**Stored data**
★ ★ ★ ★ ★

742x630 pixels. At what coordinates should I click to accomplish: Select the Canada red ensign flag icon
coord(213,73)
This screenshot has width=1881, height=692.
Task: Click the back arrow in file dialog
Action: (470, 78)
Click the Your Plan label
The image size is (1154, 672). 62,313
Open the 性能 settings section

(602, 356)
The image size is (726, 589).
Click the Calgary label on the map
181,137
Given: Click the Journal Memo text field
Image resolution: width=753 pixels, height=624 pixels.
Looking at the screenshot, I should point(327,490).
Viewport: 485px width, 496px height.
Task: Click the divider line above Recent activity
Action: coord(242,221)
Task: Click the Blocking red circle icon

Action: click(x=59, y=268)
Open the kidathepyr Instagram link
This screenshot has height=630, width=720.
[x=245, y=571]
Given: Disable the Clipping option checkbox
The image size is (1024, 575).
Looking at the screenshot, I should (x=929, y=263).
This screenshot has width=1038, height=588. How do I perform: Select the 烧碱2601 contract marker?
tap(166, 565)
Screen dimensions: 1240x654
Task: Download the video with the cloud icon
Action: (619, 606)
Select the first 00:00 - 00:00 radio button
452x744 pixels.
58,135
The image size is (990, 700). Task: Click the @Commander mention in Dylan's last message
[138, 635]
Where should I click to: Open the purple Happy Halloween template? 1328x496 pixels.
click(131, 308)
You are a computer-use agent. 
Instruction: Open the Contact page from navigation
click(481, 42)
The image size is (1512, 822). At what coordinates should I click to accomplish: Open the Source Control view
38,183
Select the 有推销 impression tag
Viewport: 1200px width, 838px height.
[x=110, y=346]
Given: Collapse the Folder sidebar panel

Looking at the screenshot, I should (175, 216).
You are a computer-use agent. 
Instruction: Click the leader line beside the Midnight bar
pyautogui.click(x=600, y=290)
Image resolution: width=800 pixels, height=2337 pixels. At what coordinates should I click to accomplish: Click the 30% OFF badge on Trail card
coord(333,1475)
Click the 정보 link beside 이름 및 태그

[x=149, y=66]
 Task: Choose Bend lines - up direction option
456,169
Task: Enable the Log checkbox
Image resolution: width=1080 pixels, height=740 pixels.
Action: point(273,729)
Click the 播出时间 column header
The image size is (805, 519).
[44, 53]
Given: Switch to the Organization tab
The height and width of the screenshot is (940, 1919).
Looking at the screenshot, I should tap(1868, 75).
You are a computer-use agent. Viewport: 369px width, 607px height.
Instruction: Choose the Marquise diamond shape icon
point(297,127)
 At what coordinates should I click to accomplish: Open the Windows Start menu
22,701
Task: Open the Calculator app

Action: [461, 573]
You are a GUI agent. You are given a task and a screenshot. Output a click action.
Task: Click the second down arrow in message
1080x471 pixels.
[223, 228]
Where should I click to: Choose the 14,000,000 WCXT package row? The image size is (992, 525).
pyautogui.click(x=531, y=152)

★ ★ ★ ★ ★

**What you need to do**
The lines above, from the first through the one containing "Given: Click the Journal Memo text field", must be restated word for word, with nothing added.

**Response box**
742x630 pixels. At what coordinates should I click to accomplish: Select the Canada red ensign flag icon
coord(213,73)
This screenshot has width=1881, height=692.
Task: Click the back arrow in file dialog
Action: (470, 78)
Click the Your Plan label
The image size is (1154, 672). 62,313
Open the 性能 settings section

(602, 356)
The image size is (726, 589).
Click the Calgary label on the map
181,137
Given: Click the Journal Memo text field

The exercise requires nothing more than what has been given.